ANALYSIS OF MULTISTAGE NETWORKS WITH UNIQUE INTERCONNECTION PATHS

by

T. N. Mudge and B. A. Makrucki
Department of Electrical and Computer Engineering
University of Michigan
Ann Arbor, MI 48109
313/764-0503

Abstract

This paper describes an analysis of multistage interconnection networks with unique interconnection paths where queues are placed in the b x b crossbar switches from which the networks are constructed. An approximate model of the network's behavior is developed. From this model, communication delay time and network throughput are derived. In addition, using the model, queue lengths may be chosen so that the network satisfies certain performance requirements.

1. Introduction.

In high performance multiprocessor computer systems, a high capacity communication channel is typically required if processor communication/data movement is not to be a system bottleneck. A wide variety of interconnection networks have been developed to satisfy this need. This paper describes an analysis of a class of packet switched multistage interconnection networks that have unique interconnection paths. An approximate model is developed that is appropriate for use in multiple instruction, multiple data stream (MIMD) multiprocessor systems. Due to space limitations, this paper has been abstracted from [MaM82] where complete derivations and references are given.

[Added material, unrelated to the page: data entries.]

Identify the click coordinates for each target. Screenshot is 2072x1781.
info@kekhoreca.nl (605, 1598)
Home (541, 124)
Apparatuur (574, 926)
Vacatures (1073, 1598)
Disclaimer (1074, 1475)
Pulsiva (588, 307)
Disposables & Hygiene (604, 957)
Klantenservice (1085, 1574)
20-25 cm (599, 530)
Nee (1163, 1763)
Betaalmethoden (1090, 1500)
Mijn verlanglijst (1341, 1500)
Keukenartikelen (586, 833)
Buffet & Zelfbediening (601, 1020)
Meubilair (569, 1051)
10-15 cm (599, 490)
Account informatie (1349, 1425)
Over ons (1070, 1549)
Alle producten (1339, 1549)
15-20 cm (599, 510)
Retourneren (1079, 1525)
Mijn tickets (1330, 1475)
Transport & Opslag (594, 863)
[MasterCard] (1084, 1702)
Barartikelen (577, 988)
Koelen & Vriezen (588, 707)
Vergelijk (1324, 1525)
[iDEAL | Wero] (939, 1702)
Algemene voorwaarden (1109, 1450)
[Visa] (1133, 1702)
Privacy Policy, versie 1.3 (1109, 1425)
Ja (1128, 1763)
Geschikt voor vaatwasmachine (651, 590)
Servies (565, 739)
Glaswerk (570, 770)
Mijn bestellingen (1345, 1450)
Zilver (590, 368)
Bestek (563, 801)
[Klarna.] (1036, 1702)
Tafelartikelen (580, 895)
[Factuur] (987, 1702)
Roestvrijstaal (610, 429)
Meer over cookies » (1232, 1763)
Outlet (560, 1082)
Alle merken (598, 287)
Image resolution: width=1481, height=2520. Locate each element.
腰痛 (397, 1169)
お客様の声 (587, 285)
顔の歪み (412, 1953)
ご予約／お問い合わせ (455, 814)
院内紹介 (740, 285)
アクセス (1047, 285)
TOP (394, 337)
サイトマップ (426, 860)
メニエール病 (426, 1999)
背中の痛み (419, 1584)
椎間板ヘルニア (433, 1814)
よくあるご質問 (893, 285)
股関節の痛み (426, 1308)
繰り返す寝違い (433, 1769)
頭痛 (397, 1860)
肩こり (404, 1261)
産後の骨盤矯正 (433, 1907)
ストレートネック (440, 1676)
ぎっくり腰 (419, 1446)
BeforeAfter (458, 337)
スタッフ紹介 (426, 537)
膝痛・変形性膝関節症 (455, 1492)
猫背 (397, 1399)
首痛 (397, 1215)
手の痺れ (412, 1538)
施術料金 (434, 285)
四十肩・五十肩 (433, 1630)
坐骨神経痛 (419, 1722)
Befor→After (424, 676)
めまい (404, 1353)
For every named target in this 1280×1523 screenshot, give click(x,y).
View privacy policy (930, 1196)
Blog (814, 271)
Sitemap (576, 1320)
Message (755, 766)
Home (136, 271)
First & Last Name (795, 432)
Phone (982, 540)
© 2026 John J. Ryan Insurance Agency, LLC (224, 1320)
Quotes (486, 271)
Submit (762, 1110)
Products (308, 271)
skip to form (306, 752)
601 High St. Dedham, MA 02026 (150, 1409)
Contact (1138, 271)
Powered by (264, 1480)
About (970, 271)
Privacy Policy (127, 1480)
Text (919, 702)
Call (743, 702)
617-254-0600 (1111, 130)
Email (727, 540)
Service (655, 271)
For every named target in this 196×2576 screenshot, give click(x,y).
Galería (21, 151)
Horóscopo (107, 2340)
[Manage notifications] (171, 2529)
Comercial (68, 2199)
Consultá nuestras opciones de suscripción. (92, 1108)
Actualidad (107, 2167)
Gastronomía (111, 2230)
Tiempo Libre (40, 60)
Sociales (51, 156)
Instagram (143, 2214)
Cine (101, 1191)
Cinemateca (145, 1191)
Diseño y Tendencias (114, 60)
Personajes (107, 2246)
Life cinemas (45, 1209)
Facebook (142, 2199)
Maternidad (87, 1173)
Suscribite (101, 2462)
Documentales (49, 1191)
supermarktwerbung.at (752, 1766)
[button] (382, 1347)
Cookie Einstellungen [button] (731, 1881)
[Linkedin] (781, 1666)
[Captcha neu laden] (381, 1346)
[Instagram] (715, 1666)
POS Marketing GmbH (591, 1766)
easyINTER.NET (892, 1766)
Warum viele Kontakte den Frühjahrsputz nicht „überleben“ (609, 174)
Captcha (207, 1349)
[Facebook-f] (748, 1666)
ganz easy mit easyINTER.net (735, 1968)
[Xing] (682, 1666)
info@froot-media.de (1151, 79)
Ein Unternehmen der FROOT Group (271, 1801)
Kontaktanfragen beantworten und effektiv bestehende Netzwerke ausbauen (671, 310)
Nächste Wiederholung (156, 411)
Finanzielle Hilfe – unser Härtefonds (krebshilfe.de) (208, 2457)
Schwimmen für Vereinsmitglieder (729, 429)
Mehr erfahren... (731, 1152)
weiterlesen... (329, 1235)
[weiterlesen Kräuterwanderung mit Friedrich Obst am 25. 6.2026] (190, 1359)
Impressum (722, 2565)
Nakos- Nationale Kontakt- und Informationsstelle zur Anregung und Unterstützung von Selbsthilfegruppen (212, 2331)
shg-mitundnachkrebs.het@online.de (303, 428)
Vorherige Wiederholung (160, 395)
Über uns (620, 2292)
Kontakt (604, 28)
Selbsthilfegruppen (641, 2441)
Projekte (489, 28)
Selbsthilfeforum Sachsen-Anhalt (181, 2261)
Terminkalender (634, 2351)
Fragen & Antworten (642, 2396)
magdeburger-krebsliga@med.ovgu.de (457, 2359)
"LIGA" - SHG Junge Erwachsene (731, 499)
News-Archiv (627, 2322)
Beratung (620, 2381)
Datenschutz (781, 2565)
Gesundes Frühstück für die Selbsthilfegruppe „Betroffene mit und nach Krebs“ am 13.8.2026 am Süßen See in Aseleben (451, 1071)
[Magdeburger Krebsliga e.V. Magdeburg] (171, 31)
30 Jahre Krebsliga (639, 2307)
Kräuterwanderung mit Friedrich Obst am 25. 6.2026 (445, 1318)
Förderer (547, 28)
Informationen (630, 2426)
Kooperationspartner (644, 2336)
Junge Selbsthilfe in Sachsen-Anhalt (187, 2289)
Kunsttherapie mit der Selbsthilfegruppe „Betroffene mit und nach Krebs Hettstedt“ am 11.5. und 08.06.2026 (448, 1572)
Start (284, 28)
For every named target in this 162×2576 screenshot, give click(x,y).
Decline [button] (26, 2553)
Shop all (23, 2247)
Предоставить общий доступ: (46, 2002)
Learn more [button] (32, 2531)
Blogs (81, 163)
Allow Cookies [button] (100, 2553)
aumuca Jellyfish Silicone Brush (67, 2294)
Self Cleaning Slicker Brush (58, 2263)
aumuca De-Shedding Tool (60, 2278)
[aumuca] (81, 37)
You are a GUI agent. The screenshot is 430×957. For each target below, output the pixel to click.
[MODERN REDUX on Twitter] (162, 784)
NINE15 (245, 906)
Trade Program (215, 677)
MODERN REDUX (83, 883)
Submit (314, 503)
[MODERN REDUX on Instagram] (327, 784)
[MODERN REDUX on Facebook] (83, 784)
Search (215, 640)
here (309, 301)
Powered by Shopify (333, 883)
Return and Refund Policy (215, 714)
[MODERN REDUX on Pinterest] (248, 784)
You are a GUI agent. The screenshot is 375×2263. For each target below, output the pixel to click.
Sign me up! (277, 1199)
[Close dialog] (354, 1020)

Section 2 describes the multiprocessor model assumptions and the performance measures to be derived (several more are implicit in the analysis). Section 3 describes the queueing analysis (with approximations) of the model and derives expressions for the performance measures developed in section 2. Section 4 is the conclusion.

2. System Model, Operation, and Assumptions.

This section describes the multiprocessor system to be modeled. System operation in the context of the model is described and simplifying system operation assumptions are described.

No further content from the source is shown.